● GOAL
Please print the lines from the start through the line containing "center [468, 394].", including that line, with no changes.

(Pointing records for text and elements)
══════
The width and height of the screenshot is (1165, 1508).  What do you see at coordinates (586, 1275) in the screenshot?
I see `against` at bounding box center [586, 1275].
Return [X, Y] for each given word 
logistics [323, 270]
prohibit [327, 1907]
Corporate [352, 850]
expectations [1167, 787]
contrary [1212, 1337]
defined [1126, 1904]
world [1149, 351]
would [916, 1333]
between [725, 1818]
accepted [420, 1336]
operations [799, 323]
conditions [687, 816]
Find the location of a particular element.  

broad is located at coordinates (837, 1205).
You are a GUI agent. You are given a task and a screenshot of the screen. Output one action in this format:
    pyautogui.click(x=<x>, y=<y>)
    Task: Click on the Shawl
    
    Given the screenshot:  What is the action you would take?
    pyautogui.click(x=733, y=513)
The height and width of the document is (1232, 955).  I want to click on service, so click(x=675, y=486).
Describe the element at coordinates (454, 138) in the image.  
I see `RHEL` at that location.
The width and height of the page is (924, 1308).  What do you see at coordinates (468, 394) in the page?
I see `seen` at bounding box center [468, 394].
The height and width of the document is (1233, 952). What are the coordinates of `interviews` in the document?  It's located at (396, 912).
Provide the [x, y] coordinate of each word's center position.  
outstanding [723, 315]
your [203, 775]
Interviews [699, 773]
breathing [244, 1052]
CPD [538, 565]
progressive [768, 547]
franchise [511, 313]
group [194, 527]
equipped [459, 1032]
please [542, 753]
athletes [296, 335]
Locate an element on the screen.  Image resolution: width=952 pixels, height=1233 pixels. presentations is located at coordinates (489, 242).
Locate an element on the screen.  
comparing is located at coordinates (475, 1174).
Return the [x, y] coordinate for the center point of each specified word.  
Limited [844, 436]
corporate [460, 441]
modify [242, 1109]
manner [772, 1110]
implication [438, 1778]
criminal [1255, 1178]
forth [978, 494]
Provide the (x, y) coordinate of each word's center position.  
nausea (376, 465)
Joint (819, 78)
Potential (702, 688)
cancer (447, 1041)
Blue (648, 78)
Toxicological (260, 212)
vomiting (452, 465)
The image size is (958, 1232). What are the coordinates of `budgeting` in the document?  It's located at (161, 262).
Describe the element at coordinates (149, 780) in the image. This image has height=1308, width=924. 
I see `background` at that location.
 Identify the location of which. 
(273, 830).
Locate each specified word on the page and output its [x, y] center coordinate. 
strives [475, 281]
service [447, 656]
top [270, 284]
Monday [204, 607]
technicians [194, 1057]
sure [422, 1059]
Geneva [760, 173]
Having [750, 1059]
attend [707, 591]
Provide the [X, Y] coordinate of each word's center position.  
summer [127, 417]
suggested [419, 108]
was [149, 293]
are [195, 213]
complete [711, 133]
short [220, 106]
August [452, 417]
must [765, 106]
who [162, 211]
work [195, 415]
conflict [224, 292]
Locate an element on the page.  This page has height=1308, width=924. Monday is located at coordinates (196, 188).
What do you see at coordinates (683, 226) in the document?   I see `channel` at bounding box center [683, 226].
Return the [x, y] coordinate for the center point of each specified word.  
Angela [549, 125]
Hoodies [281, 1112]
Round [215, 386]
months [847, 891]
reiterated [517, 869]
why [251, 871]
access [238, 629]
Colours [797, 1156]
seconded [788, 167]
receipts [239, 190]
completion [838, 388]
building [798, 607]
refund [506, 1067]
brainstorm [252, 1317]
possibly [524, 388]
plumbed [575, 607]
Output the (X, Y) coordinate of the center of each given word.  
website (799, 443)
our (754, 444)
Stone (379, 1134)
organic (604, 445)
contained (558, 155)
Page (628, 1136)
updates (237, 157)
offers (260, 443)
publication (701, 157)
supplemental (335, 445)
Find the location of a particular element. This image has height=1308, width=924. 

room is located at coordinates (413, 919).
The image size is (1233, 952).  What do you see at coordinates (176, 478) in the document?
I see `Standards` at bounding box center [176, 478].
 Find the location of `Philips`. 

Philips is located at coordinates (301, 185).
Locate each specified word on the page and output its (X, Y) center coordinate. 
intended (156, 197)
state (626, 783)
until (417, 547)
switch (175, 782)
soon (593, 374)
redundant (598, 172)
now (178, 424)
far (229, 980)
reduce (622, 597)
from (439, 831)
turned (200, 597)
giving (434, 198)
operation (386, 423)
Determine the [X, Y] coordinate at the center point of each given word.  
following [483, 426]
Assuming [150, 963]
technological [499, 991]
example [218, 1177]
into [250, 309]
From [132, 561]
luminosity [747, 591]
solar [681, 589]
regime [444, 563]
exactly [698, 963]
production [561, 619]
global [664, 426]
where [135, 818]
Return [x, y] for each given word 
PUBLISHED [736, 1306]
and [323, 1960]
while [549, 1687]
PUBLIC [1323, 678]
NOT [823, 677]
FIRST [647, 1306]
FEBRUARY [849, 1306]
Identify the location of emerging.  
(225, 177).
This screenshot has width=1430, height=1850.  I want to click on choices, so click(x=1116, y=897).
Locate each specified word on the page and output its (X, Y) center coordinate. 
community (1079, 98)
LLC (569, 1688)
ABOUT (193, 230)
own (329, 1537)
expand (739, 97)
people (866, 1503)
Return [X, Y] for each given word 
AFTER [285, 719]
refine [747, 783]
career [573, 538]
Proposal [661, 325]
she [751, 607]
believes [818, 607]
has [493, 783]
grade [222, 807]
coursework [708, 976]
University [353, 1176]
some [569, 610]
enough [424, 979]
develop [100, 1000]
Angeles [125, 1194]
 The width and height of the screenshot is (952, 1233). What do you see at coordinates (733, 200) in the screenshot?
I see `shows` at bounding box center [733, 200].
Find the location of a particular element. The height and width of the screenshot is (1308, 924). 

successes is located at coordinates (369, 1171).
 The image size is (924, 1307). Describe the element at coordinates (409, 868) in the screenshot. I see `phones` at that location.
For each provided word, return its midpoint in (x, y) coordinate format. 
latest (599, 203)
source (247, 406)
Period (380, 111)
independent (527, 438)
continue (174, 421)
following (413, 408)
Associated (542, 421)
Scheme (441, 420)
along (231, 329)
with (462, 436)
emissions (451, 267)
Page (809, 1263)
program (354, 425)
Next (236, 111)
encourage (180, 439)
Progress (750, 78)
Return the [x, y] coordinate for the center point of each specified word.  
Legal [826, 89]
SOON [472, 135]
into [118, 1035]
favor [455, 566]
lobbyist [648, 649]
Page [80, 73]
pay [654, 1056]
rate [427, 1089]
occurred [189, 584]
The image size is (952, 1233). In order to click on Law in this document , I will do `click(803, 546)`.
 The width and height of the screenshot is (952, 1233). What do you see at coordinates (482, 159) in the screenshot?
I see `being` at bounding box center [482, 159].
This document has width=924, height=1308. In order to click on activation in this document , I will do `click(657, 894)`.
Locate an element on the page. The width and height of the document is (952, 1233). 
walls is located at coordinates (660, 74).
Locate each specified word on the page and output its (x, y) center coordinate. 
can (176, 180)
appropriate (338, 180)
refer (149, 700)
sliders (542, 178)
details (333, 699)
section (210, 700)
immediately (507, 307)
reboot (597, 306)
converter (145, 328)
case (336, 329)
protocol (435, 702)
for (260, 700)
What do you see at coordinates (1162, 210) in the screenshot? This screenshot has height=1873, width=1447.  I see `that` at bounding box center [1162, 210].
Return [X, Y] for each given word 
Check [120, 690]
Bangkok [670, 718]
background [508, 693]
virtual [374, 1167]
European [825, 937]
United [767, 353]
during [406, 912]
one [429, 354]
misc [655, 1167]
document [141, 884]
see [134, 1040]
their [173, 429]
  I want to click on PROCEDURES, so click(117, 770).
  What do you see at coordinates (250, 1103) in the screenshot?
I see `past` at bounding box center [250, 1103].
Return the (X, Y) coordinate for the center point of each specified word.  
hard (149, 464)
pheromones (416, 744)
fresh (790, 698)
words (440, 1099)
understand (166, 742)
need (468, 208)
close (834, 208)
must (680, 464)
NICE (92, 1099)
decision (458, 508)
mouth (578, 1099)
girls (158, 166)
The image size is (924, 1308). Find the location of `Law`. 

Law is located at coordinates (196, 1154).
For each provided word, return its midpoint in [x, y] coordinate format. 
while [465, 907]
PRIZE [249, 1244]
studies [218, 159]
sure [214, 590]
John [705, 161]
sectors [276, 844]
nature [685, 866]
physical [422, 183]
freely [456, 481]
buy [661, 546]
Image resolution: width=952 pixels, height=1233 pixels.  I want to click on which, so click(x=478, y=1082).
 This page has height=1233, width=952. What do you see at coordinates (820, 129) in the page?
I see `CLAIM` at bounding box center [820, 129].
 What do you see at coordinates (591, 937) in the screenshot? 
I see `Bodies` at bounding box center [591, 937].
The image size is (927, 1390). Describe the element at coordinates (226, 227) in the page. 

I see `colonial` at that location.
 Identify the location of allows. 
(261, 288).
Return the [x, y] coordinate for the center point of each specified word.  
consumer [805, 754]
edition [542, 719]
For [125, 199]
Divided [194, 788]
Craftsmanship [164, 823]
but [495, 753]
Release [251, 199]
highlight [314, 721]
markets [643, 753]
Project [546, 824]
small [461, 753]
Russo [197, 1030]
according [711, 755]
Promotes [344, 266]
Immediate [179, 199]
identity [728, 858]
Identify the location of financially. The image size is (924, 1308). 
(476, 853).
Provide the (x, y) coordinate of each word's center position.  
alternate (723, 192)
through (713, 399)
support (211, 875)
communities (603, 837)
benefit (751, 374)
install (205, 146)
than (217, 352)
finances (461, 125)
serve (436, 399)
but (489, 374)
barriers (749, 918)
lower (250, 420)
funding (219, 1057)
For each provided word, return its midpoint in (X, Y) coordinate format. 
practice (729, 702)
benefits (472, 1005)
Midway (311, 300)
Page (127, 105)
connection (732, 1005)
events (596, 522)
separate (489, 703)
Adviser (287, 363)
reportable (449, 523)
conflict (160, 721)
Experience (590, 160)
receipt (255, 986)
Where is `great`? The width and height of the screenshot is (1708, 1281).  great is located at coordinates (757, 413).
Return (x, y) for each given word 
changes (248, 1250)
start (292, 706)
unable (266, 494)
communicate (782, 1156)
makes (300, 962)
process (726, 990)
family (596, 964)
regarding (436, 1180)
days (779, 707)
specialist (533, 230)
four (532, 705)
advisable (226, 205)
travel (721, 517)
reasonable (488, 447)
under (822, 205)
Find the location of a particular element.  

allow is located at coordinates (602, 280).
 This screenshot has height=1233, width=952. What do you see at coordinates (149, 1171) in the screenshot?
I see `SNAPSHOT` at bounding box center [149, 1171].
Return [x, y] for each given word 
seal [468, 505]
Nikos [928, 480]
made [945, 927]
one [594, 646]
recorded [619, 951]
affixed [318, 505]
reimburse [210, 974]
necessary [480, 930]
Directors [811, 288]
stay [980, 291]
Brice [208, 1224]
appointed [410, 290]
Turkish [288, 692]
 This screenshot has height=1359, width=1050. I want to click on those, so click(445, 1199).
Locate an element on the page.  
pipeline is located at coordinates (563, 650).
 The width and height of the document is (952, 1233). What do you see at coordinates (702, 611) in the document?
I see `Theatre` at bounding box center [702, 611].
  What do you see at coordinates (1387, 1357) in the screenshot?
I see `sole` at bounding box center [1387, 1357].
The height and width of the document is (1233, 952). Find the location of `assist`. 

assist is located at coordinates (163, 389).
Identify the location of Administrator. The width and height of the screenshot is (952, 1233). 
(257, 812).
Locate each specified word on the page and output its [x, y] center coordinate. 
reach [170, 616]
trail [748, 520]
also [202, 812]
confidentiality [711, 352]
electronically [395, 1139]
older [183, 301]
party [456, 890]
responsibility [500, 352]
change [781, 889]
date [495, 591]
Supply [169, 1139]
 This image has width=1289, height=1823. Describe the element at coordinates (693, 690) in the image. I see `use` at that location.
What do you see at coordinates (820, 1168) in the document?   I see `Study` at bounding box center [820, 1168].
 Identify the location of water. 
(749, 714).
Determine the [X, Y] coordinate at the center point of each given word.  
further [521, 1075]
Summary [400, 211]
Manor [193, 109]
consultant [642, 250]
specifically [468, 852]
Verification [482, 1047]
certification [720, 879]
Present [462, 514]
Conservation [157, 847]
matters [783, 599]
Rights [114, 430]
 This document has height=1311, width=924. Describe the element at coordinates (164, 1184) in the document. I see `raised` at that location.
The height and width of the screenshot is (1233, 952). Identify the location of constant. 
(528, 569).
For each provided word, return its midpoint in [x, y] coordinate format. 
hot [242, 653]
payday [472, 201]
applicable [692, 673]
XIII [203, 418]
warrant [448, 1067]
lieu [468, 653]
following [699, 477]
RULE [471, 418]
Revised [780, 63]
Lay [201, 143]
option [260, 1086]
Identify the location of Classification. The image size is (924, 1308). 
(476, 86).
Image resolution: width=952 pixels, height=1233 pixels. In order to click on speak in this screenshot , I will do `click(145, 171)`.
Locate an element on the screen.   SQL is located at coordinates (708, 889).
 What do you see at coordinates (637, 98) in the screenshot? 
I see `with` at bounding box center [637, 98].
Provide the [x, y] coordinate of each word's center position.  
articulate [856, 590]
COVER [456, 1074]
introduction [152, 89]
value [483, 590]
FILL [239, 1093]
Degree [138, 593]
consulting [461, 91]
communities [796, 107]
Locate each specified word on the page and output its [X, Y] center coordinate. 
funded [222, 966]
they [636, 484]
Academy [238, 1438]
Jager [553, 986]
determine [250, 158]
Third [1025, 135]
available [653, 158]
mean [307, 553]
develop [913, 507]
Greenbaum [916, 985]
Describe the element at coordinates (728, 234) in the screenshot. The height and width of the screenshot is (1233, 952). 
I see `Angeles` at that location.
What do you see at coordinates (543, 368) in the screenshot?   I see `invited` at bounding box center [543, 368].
══════
● ANSWER FOR THE TASK
The width and height of the screenshot is (1165, 1508).  What do you see at coordinates (586, 1275) in the screenshot?
I see `against` at bounding box center [586, 1275].
Return [X, Y] for each given word 
logistics [323, 270]
prohibit [327, 1907]
Corporate [352, 850]
expectations [1167, 787]
contrary [1212, 1337]
defined [1126, 1904]
world [1149, 351]
would [916, 1333]
between [725, 1818]
accepted [420, 1336]
operations [799, 323]
conditions [687, 816]
Find the location of a particular element.  

broad is located at coordinates (837, 1205).
You are a GUI agent. You are given a task and a screenshot of the screen. Output one action in this format:
    pyautogui.click(x=<x>, y=<y>)
    Task: Click on the Shawl
    
    Given the screenshot:  What is the action you would take?
    pyautogui.click(x=733, y=513)
The height and width of the document is (1232, 955).  I want to click on service, so click(x=675, y=486).
Describe the element at coordinates (454, 138) in the image.  
I see `RHEL` at that location.
The width and height of the page is (924, 1308).  What do you see at coordinates (468, 394) in the page?
I see `seen` at bounding box center [468, 394].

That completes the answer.